Texto extraído:
◆ ◆ ◆

Alejandra Villaseñor Goyzueta[1]
¿Qué significa ser mujer en el año 2016?
La cantidad y complejidad de temas que podrían venir a la mente es de tal magnitud que en realidad es difícil intentar relacionarlos bajo una misma categoría: mujer.
Precisamente este podría ser el punto de partida: la idea de que la categoría mujer es lo suficientemente uniforme o sencilla como para definirla inequívocamente; además, relacionada con la consideración de que en su identidad siempre debe primar la condición de mujer. También podría discutirse quién se encuentra legitimado para definir lo que significa ser mujer en un mundo básicamente definido por hombres. La pregunta también podría dirigirse a la presión que pesa sobre las mujeres de ser muchas cosas, todas al mismo tiempo: seductoras, profesionales aguerridas, buenas madres, princesas comprensivas, amorosas, sacrificadas y un largo etcétera. Todas estas cuestiones bajo la supuesta y peligrosa premisa de que ya somos iguales, de que la igualdad de género está conseguida en las sociedades occidentales, modernas y democráticas.
Peligrosa, efectivamente, porque esconde la realidad de un problema de gran magnitud y producto de una estructura social que lo favorece. Pareciera que sólo los casos de asesinatos producto de la violencia de género recuerdan que la condición de mujer puede ser un riesgo; pero es, desde luego, una desventaja en cualquier parte del mundo.
Resultado de un sistema patriarcal
¿Cómo se explicaría un mundo donde la mitad de la población podría sufrir alguna forma de violencia por parte de la otra mitad? Es el resultado del sistema patriarcal, que, a su vez, es otra manifestación de un mundo dicotómico, cimentado en estructuras de dominante-dominado (nacional-extranjero, capital-trabajo, heterosexual-homosexual, hombre-mujer). El patriarcado es una suma de diferentes formas de dominación machista sobre la mujer: deslegitimación, precariedad, abuso, desvalorización, culpabilización, control, invisibilización.
En este sentido, el reto de la equidad de género es romper la base estructural del sistema patriarcal, que está formada por las prácticas sutiles y legitimadas por la sociedad que normalizan la desigualdad entre hombre y mujer, como la desigualdad salarial, la conciliación familiar sólo para ellas o, incluso, los chistes sobre mujeres. Los estereotipos que mantienen la percepción de que la máxima autoridad la tienen los hombres, que son ellos quienes deciden cuándo una mujer puede sentirse ofendida o considerarse una víctima; porque, además, ellas no pueden controlar sus emociones; así que ellos deben hacerlo. Y que sigue así y remonta hasta desembocar en la violencia de género en sus múltiples facetas e intensidades.

◆ ◆ ◆

¿Puedes devolver, copiado sin ningún cambio, todo lo que va desde "Precisamente este podría" hasta "modernas y democráticas." en el texto anterior sobre lo que significa ser mujer en 2016?

◆ ◆ ◆

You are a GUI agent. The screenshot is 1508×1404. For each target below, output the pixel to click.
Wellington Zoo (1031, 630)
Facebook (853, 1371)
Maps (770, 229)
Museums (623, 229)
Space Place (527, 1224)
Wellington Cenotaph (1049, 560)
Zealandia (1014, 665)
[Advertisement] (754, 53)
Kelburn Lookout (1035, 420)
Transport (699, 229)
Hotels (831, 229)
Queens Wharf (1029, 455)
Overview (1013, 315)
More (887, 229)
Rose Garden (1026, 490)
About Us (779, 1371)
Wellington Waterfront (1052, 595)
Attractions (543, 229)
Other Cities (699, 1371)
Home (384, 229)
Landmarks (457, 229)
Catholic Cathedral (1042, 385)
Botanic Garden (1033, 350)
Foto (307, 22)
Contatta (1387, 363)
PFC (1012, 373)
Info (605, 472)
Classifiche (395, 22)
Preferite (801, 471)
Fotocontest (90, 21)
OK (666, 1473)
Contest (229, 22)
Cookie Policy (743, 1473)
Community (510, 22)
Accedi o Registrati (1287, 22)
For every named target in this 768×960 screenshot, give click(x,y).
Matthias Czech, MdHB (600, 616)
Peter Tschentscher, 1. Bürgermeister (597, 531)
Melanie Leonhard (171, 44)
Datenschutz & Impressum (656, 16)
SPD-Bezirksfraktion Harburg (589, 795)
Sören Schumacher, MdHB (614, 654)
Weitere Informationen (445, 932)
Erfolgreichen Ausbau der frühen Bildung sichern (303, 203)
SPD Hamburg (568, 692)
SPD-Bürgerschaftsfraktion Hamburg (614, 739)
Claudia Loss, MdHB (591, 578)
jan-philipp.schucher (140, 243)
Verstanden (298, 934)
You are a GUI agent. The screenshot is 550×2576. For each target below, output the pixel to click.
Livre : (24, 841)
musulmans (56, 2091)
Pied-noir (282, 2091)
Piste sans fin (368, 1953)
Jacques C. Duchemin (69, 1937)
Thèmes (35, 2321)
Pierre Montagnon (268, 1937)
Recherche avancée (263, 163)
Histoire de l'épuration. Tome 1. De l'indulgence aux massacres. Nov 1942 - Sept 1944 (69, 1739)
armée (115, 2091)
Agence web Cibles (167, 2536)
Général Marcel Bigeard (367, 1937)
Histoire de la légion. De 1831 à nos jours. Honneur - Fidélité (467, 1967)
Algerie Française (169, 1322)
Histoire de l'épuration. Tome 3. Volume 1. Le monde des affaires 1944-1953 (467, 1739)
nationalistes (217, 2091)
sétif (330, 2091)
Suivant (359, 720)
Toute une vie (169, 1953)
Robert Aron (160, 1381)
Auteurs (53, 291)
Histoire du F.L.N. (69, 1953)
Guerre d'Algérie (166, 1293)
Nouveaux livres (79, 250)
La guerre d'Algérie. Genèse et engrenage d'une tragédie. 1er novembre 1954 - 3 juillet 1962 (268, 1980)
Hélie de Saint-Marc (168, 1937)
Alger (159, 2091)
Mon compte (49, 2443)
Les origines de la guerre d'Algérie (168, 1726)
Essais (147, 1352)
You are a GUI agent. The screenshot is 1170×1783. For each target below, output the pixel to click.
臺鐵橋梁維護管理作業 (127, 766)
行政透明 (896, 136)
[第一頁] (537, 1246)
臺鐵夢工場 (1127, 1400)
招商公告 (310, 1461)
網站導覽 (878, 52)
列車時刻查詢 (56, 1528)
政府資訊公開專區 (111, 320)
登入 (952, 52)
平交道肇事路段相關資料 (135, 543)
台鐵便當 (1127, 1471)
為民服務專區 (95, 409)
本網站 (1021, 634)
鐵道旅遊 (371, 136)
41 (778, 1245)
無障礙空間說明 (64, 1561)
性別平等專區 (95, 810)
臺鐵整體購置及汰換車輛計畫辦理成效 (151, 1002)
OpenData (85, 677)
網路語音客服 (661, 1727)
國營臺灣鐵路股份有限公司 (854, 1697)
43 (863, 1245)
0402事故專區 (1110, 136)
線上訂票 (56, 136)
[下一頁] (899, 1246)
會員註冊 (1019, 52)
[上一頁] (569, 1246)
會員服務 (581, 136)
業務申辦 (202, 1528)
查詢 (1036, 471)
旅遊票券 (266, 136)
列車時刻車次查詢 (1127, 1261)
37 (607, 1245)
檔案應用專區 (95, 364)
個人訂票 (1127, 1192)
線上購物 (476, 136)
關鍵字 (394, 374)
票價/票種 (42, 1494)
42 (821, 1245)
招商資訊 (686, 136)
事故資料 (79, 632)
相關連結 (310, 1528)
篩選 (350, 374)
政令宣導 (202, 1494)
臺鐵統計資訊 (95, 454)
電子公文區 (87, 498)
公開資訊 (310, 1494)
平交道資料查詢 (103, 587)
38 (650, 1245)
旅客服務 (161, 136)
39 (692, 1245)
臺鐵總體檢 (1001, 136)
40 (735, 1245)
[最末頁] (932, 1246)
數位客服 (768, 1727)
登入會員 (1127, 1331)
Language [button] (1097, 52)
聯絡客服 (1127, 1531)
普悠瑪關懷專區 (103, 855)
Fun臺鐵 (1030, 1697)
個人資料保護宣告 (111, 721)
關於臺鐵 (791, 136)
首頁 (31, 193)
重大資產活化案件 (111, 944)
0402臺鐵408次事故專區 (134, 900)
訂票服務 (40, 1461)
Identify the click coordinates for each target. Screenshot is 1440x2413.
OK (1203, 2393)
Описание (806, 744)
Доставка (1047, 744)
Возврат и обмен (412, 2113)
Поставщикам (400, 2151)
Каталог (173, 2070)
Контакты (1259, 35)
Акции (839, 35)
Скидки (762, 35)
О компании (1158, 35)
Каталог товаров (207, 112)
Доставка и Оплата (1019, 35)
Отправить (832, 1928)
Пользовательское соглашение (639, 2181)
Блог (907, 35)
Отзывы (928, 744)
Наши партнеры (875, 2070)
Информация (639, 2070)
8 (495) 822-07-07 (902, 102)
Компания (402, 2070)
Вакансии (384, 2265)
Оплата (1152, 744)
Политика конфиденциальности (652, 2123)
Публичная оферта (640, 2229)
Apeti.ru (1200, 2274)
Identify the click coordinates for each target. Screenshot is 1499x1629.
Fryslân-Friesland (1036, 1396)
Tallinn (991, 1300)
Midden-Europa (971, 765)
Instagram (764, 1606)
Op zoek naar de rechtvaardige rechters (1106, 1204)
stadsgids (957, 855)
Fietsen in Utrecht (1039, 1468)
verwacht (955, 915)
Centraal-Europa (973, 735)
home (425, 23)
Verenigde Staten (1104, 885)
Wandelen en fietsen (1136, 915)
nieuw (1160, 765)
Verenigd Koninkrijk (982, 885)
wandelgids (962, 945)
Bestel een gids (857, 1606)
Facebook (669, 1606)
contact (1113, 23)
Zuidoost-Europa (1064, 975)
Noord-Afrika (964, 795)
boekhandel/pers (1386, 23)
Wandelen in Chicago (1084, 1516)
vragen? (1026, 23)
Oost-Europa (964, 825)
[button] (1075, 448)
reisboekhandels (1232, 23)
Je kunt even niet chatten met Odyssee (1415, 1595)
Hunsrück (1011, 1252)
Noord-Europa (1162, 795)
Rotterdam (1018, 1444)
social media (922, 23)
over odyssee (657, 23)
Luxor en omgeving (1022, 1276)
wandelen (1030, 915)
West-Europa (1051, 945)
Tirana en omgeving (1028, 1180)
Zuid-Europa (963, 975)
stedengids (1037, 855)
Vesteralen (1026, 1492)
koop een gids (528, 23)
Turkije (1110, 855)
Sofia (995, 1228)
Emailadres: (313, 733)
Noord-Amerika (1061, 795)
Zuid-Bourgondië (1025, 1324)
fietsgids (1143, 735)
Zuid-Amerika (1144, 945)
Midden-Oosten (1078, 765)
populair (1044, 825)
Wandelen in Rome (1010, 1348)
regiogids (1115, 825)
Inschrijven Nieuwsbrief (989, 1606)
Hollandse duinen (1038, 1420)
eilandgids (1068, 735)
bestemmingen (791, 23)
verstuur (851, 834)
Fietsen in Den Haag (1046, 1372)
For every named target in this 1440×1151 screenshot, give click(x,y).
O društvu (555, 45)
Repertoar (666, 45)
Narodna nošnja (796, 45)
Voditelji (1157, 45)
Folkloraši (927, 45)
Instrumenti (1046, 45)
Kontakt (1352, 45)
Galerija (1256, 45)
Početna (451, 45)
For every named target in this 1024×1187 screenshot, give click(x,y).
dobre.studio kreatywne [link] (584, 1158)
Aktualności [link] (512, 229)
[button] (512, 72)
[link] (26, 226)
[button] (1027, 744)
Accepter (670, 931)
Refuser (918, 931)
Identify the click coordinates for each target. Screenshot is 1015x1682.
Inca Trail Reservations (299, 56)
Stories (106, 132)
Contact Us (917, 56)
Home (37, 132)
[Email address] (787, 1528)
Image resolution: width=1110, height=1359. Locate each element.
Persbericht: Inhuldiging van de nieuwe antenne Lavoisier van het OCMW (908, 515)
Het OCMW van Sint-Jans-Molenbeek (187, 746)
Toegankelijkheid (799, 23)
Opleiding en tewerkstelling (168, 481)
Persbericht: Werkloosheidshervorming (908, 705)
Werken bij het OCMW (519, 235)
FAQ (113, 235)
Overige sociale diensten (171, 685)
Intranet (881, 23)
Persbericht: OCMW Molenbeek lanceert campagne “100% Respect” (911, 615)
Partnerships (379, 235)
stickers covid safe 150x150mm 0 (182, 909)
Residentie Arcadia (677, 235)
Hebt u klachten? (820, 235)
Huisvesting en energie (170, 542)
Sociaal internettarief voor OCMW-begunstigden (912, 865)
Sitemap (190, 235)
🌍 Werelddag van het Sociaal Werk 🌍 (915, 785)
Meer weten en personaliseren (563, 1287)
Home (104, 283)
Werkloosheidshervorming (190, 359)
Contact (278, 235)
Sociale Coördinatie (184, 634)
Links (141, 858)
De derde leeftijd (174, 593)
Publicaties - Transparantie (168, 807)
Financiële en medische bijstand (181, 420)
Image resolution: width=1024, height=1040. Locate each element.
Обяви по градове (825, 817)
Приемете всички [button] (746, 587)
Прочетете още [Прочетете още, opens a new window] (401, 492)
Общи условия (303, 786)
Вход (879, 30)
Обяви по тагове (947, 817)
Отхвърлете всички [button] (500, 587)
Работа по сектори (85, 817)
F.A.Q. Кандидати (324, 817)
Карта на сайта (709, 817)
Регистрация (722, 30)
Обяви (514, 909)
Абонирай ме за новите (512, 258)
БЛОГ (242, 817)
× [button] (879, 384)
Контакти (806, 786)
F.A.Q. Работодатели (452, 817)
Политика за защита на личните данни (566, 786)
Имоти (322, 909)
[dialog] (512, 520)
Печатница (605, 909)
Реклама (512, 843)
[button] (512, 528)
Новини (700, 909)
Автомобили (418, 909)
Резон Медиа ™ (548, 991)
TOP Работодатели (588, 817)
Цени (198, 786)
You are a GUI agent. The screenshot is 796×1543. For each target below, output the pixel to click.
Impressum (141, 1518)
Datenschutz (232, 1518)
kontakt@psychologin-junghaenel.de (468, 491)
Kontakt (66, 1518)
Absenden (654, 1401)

◆ ◆ ◆

Solución:
Precisamente este podría ser el punto de partida: la idea de que la categoría mujer es lo suficientemente uniforme o sencilla como para definirla inequívocamente; además, relacionada con la consideración de que en su identidad siempre debe primar la condición de mujer. También podría discutirse quién se encuentra legitimado para definir lo que significa ser mujer en un mundo básicamente definido por hombres. La pregunta también podría dirigirse a la presión que pesa sobre las mujeres de ser muchas cosas, todas al mismo tiempo: seductoras, profesionales aguerridas, buenas madres, princesas comprensivas, amorosas, sacrificadas y un largo etcétera. Todas estas cuestiones bajo la supuesta y peligrosa premisa de que ya somos iguales, de que la igualdad de género está conseguida en las sociedades occidentales, modernas y democráticas.